A number of pension reforms are needed in order to deliver a sustainable pension system to future Swedish pensioners, including an increase in the retirement age, Swedish union Forena has argued.

Speaking to AP7, Forena head of social policy, Håkan Svärdman, highlighted the “crucial measures” as key in restoring balance to the current system, in particular calling for the same age to apply to guaranteed pensions, target age and LAS age in the future.

The union has also called for an increase in pension contributions from 17.21 to 18.5 per cent, with this increase including future and already earned pension rights.

According to Forena, this would mean see pension income increased by 7 per cent, with the greatest effect on women’s pensions, therefore reducing the need for basic protection through a guaranteed pension, housing supplement or old-age support.

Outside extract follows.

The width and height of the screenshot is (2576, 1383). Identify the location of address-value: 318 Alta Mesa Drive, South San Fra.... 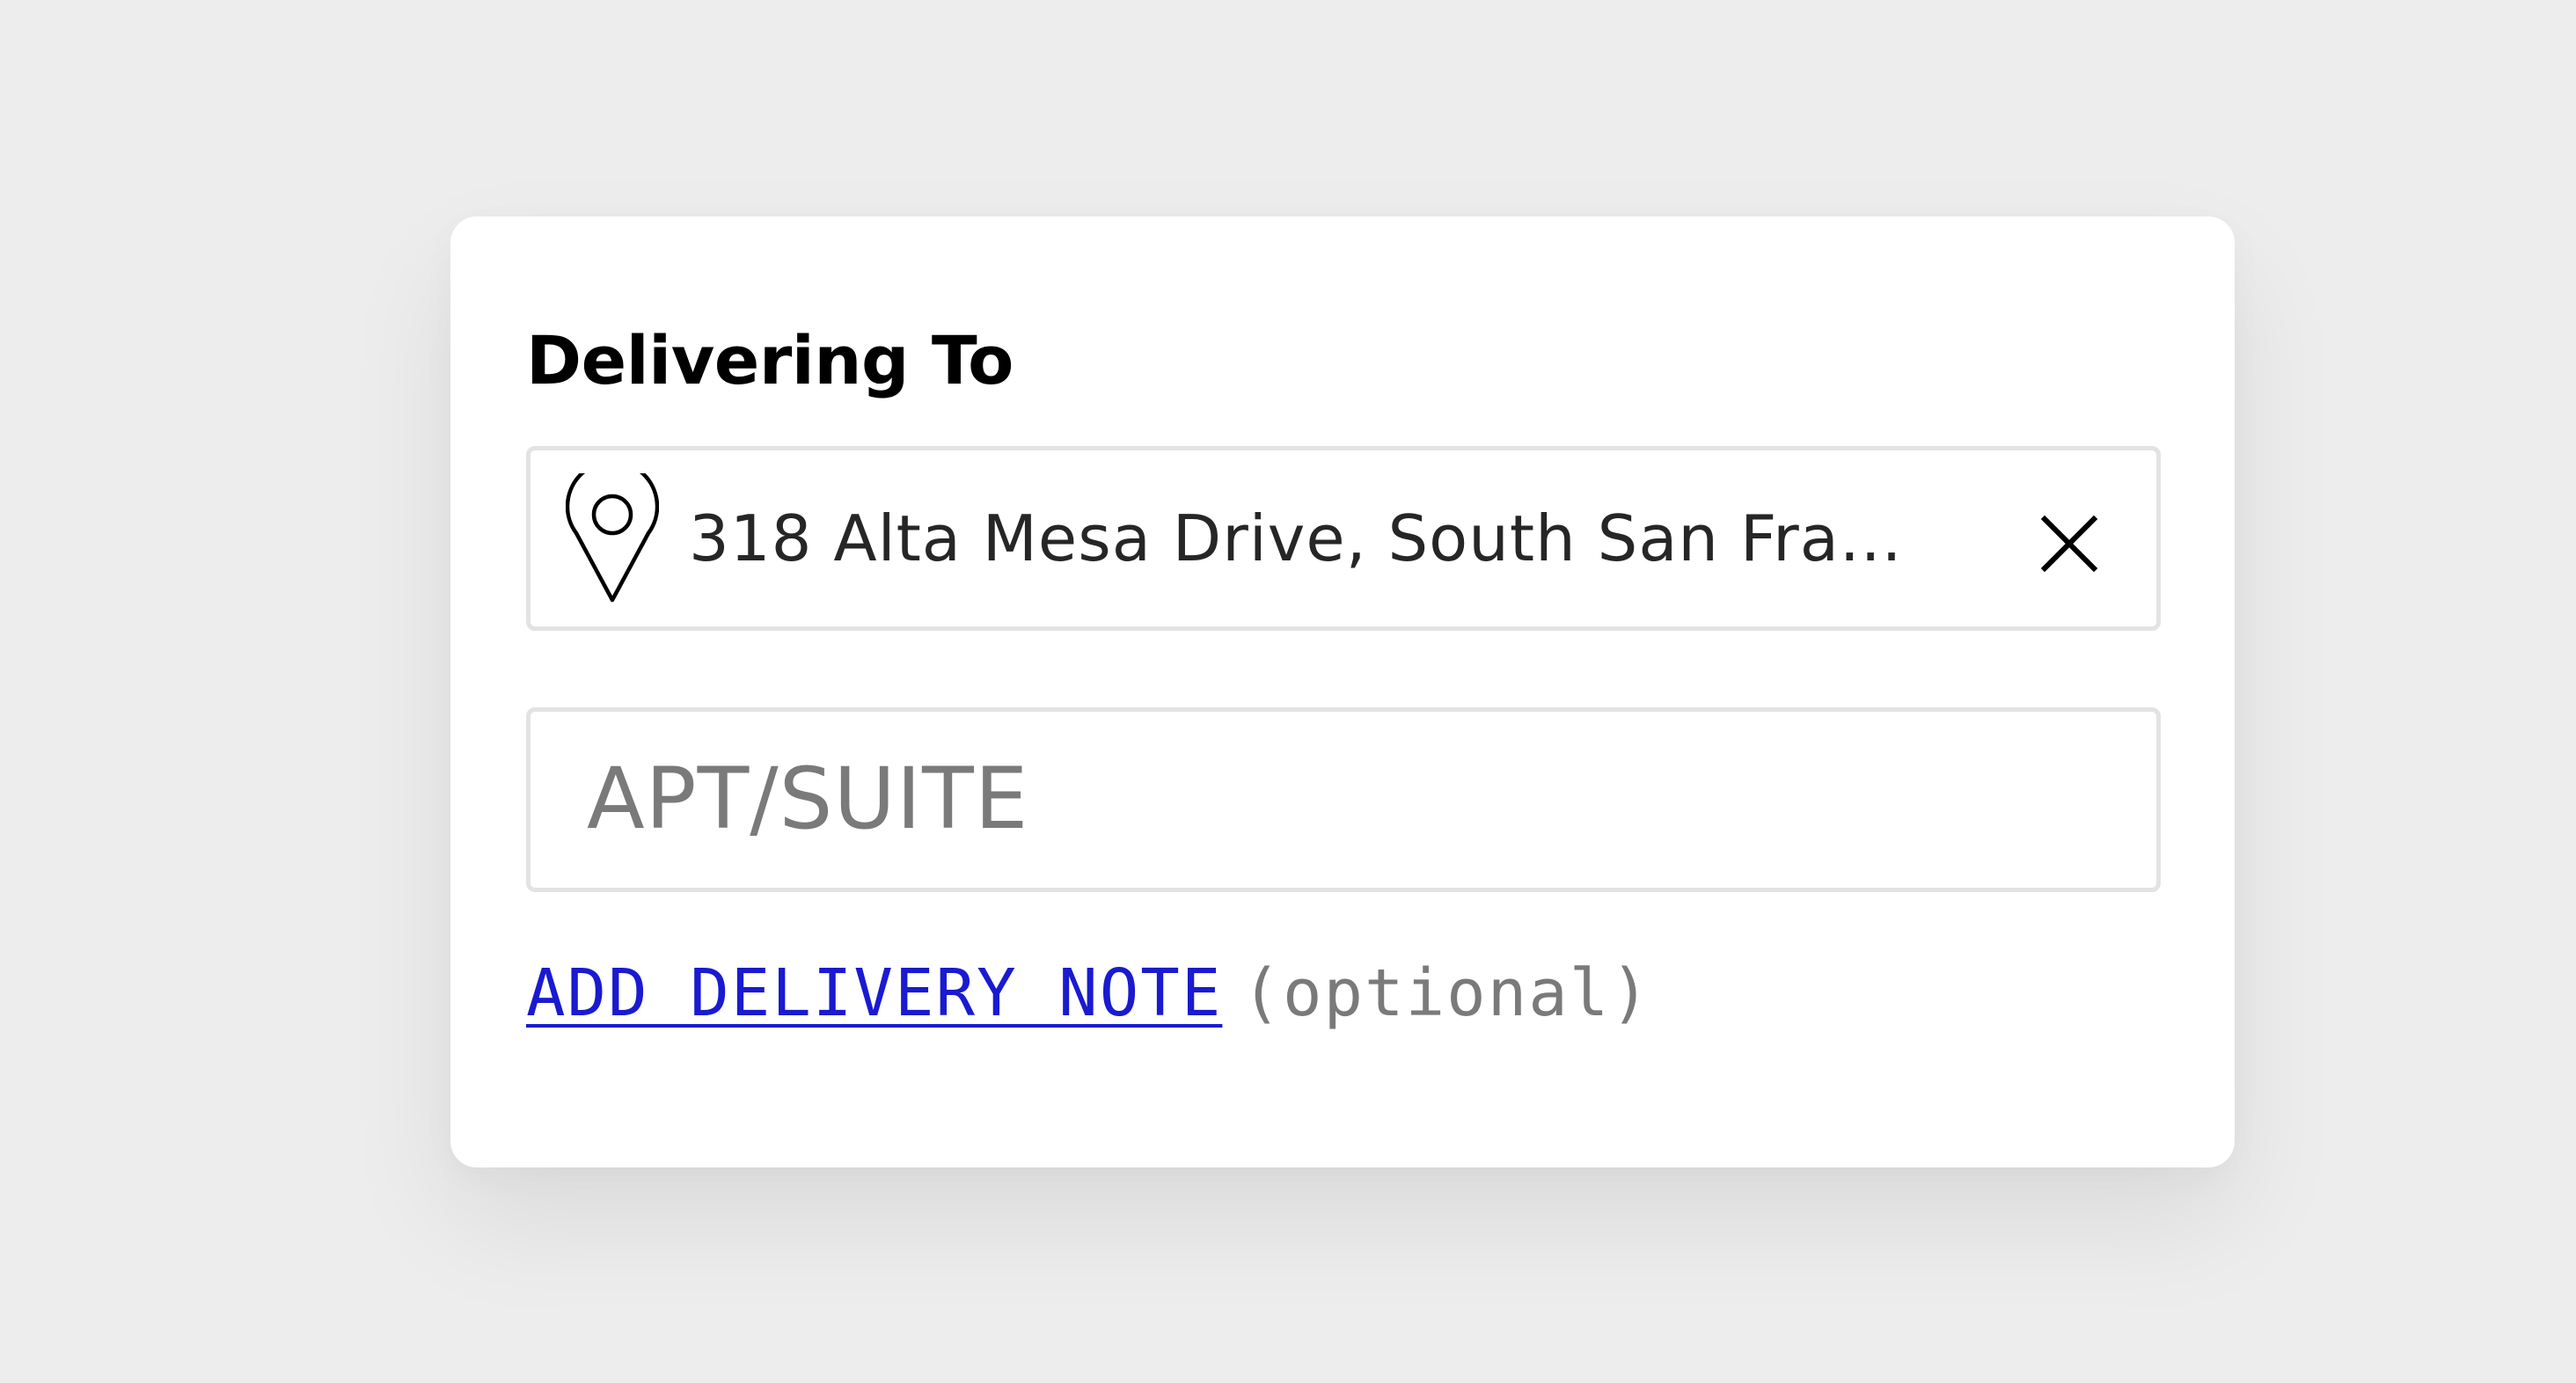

Svärdman explained that the “basic problem” within the current system is the idea that the pension should be “a receipt of work” has been eroded, instead moving a system where everyone receives approximately the same general pension, despite the fact that very different fees have been paid in practice.

He stated that when pension reform was implemented in the country in 1994, the goal was for the pension to correspond to at least 60 per cent of the final salary.

However, he clarified that today, this ambition “only partially corresponds to reality”, with general pension and occupational pensions combined often reaching around 70-75 per cent of final salary.

Svärdman explained that the share of the general pension has fallen “surprisingly fast” from 61 per cent to 47 per cent of the final salary in less than 15 years, warning that if pensions become lower, it will hit municipalities and regions that receive a smaller tax base, with conditions for occupational pensions also effected.

This is because the collectively agreed occupational pensions are negotiable based on an expectation of a general pension of just over 60-65 per cent of final salary, a calculation which Svärdman argues “no longer holds”.

According to Svärdman, several industries have already negotiated their agreements to compensate for the pension fall, with the opportunities for this are greater in the industrial rather than service sector.

He warned that this in turn, can mean greater differences in future occupational pensions, especially between women and men.

Forena has proposed the reforms as a way to return to the original principle of a general pension of 60 per cent of final salary, acknowledging that whilst some will be “relatively easy to implement”, others will require more thorough consideration.

Svärdman clarified however, that an increase in the retirement age and pension contributions are “absolutely crucial measures” in restoring the system, emphasising that the real challenge will be in updating a system that is not connected to tax.

He explained that an increase in pension contributions without a tax reorganisation would reduce the wage space for employees, arguing that a cost-neutral increase, potentially offset by a lower general wage tax for instance, would be preferable.